> [Extracted text]:
##############################
In addition to the above, there are still other references to Emily by just her first name, as well as references without use of her given, marital or personal name, i.e. "and wife" or "his wife," "Miss", "Mrs." and "Ms." all of which are not here provided.

==Penmanship style==
Perry had a unique penmanship style. Her penmanship style from letters and writings were reduced to a single typeset font for word processing purposes. The Emily Austin font has been used in actual published literature.

==Past family==
Perry and her brother, Stephen F. Austin, themselves descended from several noteworthy people including: Moses Austin (father—biography published by Trinity University Press), Abia Brown (grandfather), Joseph Sharp (great grandfather), Isaac Sharp (great, great grandfather), Anthony Sharp (great, great, great grandfather—biography published by Stanford University Press). Accordingly, history records noteworthy social contribution in each generation of Perry's family dating back to the early 17th century.
##############################
> [The data]:
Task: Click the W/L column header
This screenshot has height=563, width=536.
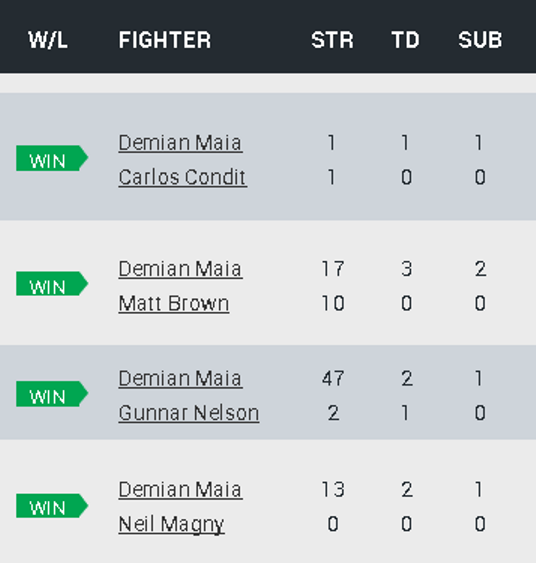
##############################
> [Task list]:
1. In the text about Emily Austin Perry, which university press published the biography of Anthony Sharp?
2. Continue the text about Emily Austin Perry from its last sentence.

> [Answers by task]:
1. Stanford University Press

2.
Some additional background, Perry's father, Moses was the son of Elias Austin & Eunice Phelps; Elias was the son of Richard Austin & Dorothy Adams; Richard was the son of Anthony Austin & Esther Huggins, Jacob Adams & Anna Allen; Richard Austin & Elizabeth Betsy Austin (born 1610), John Huggins & Bridget Green (gave birth to Esther Huggins), Robert Adams & Eleanor ___, Nicholas Allen & Martha Allen (gave birth to Anna Allen).